A comparison of methods for combining quality and efficiency performance measures: profiling the value of hospital care following acute myocardial infarction

Abstract:

Health plans have begun to combine data on the quality and cost of medical providers in an attempt to identify and reward those that offer the greatest 'value.' The analytical methods used to combine these measures in the context of provider profiling have not been rigorously studied. We propose three methods to measure and compare the value of hospital care following acute myocardial infarction by combining a single measure of quality, in-hospital survival, and the cost of an episode of acute care. To illustrate these methods, we use administrative data for heart attack patients treated at 69 acute care hospitals in Massachusetts in fiscal year 2003. In the first method we reproduce a common approach to value profiling by modeling the two case mix-standardized outcomes independently. In the second approach, survival is regressed on patient risk factors and the average cost of care at each hospital.
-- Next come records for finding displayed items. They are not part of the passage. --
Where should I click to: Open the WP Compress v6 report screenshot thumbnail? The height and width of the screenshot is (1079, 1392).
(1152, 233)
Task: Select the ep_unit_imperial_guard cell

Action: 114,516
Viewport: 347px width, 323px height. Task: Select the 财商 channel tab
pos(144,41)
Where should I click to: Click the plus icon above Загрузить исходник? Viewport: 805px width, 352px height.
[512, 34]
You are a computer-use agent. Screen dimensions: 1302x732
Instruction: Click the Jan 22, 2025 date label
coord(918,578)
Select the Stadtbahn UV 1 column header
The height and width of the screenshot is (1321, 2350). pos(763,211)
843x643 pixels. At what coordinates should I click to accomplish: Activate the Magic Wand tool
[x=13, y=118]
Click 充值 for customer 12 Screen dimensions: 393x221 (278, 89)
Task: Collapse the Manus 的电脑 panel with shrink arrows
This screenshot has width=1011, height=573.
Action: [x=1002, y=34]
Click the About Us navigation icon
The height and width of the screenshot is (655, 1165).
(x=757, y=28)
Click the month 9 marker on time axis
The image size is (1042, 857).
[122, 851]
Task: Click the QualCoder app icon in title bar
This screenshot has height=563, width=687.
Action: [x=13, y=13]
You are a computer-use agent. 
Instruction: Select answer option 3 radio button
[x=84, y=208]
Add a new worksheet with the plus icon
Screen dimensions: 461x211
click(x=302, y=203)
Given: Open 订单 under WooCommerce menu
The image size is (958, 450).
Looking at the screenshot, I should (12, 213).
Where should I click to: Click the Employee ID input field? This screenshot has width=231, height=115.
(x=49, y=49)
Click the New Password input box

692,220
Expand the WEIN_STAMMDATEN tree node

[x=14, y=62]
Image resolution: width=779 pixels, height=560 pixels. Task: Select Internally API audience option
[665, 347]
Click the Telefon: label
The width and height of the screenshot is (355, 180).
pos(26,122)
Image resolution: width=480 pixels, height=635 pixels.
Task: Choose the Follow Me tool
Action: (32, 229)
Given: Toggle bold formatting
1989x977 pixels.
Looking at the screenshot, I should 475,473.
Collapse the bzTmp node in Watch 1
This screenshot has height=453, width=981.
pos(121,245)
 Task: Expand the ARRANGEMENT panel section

The third method models survival and cost for each hospital jointly and combines the outcomes on a common scale using a cost-effectiveness framework. For each method we use the resulting parameter estimates or functions of the estimates to compute posterior tail probabilities, representing the probability of being classified in the upper or lower quartile of the statewide distribution. Hospitals estimated to have the highest and lowest value according to each method are compared for consistency, and the advantages and disadvantages of each approach are discussed.